WAVE RIDER 28(ウエーブライダー 28)、これが定番の実力

■WAVE RIDER 28(ウエーブライダー 28)が発売

さあ、今年もやって参りました。この時期の恒例行事と言ってもいいでしょう。

WAVE RIDER(ウエーブライダー)シリーズがモデルチェンジ、その28代目、WAVE RIDER 28が9/6(金)に発売されました。

1997年にスタートしたこのシリーズは、今やロングセラーモデルに成長。28というナンバーリングは、ブランドを超えて、シューズ業界全体でも古参シリーズの一つとなっています。

では、今回のWAVE RIDER 28が一体どう変わって、どんな特徴があって、そして、どんなランナーにフィットするのか、その辺りを踏まえて解説していきましょう。


■定番ゆえの変わらない良さ、ウエーブライダーシリーズ

WAVE RIDER 28だけではなくて、このようなロングセラー定番シリーズは、多くの年月の間にたくさんのファンがいることもあって、ドラスティックで大胆なモデルチェンジは好まれない傾向にあります。

大事に守られている“ライダーらしさ”といった変わらない部分と、そして、新しく加わってワクワクできる、変わっていく部分が混在して、その絶妙なバランス感にてアップデイトされるのが、言わば定番モデルの宿命なのです。

ドシッとブランドのラインナップのど真ん中に存在して、ブランドの入り口、ベースモデルとして君臨するのがウエーブライダーシリーズの役目。他のラインナップが輝けるのもライダーの存在感が実は大きいというわけです。

## 参考データ
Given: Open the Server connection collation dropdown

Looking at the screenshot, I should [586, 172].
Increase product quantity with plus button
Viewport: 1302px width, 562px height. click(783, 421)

## 練習問題
**a.** ウエーブライダー28の記事について、次の問いに答えてください。
(i) WAVE RIDER 28が発売された日はいつですか。
(ii) ウエーブライダーシリーズは何年に始まりましたか。
(iii) ロングセラー定番シリーズで好まれない傾向にあるのは、どのようなモデルチェンジですか。
**b.** ウエーブライダー28の記事の続きを、最後の文の後から書き継いでください。
データは、ウエーブライダー28の記事とは別の出典から取ったものです。

## 解答
**a.**
(i) 9/6(金)
(ii) 1997年
(iii) ドラスティックで大胆なモデルチェンジ

**b.**
ですから、今回の28代目もそのフレーム、骨格は大きくは変わらず、その中身にピリッと、それも全体にも影響を与えるような機能性がプラスされた“らしさ“のある定番のアップデイトになっています。では、その実力を細かく見ていきましょう。


■ウエーブライダーシリーズのその骨格部分は変わらない

ウエーブライダーと言えば、そのミッドソールのドロップ(厚みの前後差)が、今回も業界最高の12mmで、つまりこれは、前足部の厚みが1.2cmも薄くなることになり、言わば、ランニング中、ランナーに緩やかな下り坂のガイドを提供するものになっています。

定番のトラディショナルガイドは、両足揃えて体を揺らしてみてください、自然にガイドされるはずです。これこそが長く愛されるウエーブライダーシリーズの変わらない骨格部分、フレームの正体なのです。

そして、ミッドソール上層部と下層部にサンドイッチされているお馴染みMIZUNO WAVE(ミズノ ウエーブ)は、今回も時代の歩調に合わせるように環境負荷を減らした植物由来のバイオペバックスで作られたプレートになっていて、しっかり全体をまとめる感覚、ここにもいつもの“らしさ”あり、安定要素の要となっています。

また、ウエーブライダーと言えば、ビシッとしっかりとしたフィット感も特徴。デイリートレーナーシューズの機能性の要、ヒールカップのカウンターはとてもしっかりとしたものが採用されていて、踵の“座り心地もいい”フィット感となっています。

これらライダーの骨格はガッチリ今回もそのまま、“らしさ“はしっかり感じることができるアップデイトになっていますね。


■定番に搭載される新機能、MIZUNO ENERZY NXT(ミズノ エナジー ネクスト)

そして、そんないつもと変わらないフレーム(骨格)に、今回、ウエーブライダー 28としてピリッと新しいスパイスが加わりました。その筆頭が、ミッドソール下層の素材に採用されたMIZUNO ENERZY NXT(ミズノ エナジー ネクスト)です。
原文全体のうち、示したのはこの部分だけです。